## MATERIAL FOR THIS TASK
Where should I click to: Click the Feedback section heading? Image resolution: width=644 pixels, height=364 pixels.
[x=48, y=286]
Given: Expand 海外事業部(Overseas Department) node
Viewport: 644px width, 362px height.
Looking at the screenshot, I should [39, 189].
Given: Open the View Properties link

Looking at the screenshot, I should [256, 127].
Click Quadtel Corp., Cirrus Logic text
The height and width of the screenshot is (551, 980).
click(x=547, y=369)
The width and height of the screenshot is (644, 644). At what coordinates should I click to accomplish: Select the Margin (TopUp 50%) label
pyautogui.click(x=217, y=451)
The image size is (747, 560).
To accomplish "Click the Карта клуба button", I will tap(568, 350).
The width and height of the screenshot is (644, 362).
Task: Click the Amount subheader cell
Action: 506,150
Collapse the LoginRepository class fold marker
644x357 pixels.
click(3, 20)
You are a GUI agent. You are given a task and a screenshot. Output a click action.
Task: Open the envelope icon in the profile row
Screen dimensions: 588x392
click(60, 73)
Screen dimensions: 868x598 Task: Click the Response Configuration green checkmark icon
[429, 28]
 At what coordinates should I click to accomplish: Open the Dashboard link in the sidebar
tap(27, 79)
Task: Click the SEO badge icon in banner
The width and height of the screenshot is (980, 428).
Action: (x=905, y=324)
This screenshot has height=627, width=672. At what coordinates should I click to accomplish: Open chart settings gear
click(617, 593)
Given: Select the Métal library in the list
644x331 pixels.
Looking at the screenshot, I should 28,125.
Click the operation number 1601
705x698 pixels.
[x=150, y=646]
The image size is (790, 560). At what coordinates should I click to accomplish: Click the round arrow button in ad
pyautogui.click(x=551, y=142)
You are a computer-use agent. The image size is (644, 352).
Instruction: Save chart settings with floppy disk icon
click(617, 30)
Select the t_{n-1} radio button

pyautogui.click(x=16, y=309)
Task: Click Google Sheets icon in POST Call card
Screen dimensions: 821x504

## YOUR GOAL
Rewrite the lines above as a numbered list, leaving out the blank lines.

## ANSWER TO THE PROBLEM
1. Where should I click to: Click the Feedback section heading? Image resolution: width=644 pixels, height=364 pixels.
2. [x=48, y=286]
3. Given: Expand 海外事業部(Overseas Department) node
4. Viewport: 644px width, 362px height.
5. Looking at the screenshot, I should [39, 189].
6. Given: Open the View Properties link
7. Looking at the screenshot, I should [256, 127].
8. Click Quadtel Corp., Cirrus Logic text
9. The height and width of the screenshot is (551, 980).
10. click(x=547, y=369)
11. The width and height of the screenshot is (644, 644). At what coordinates should I click to accomplish: Select the Margin (TopUp 50%) label
12. pyautogui.click(x=217, y=451)
13. The image size is (747, 560).
14. To accomplish "Click the Карта клуба button", I will tap(568, 350).
15. The width and height of the screenshot is (644, 362).
16. Task: Click the Amount subheader cell
17. Action: 506,150
18. Collapse the LoginRepository class fold marker
19. 644x357 pixels.
20. click(3, 20)
21. You are a GUI agent. You are given a task and a screenshot. Output a click action.
22. Task: Open the envelope icon in the profile row
23. Screen dimensions: 588x392
24. click(60, 73)
25. Screen dimensions: 868x598 Task: Click the Response Configuration green checkmark icon
26. [429, 28]
27.  At what coordinates should I click to accomplish: Open the Dashboard link in the sidebar
28. tap(27, 79)
29. Task: Click the SEO badge icon in banner
30. The width and height of the screenshot is (980, 428).
31. Action: (x=905, y=324)
32. This screenshot has height=627, width=672. At what coordinates should I click to accomplish: Open chart settings gear
33. click(617, 593)
34. Given: Select the Métal library in the list
35. 644x331 pixels.
36. Looking at the screenshot, I should 28,125.
37. Click the operation number 1601
38. 705x698 pixels.
39. [x=150, y=646]
40. The image size is (790, 560). At what coordinates should I click to accomplish: Click the round arrow button in ad
41. pyautogui.click(x=551, y=142)
42. You are a computer-use agent. The image size is (644, 352).
43. Instruction: Save chart settings with floppy disk icon
44. click(617, 30)
45. Select the t_{n-1} radio button
46. pyautogui.click(x=16, y=309)
47. Task: Click Google Sheets icon in POST Call card
48. Screen dimensions: 821x504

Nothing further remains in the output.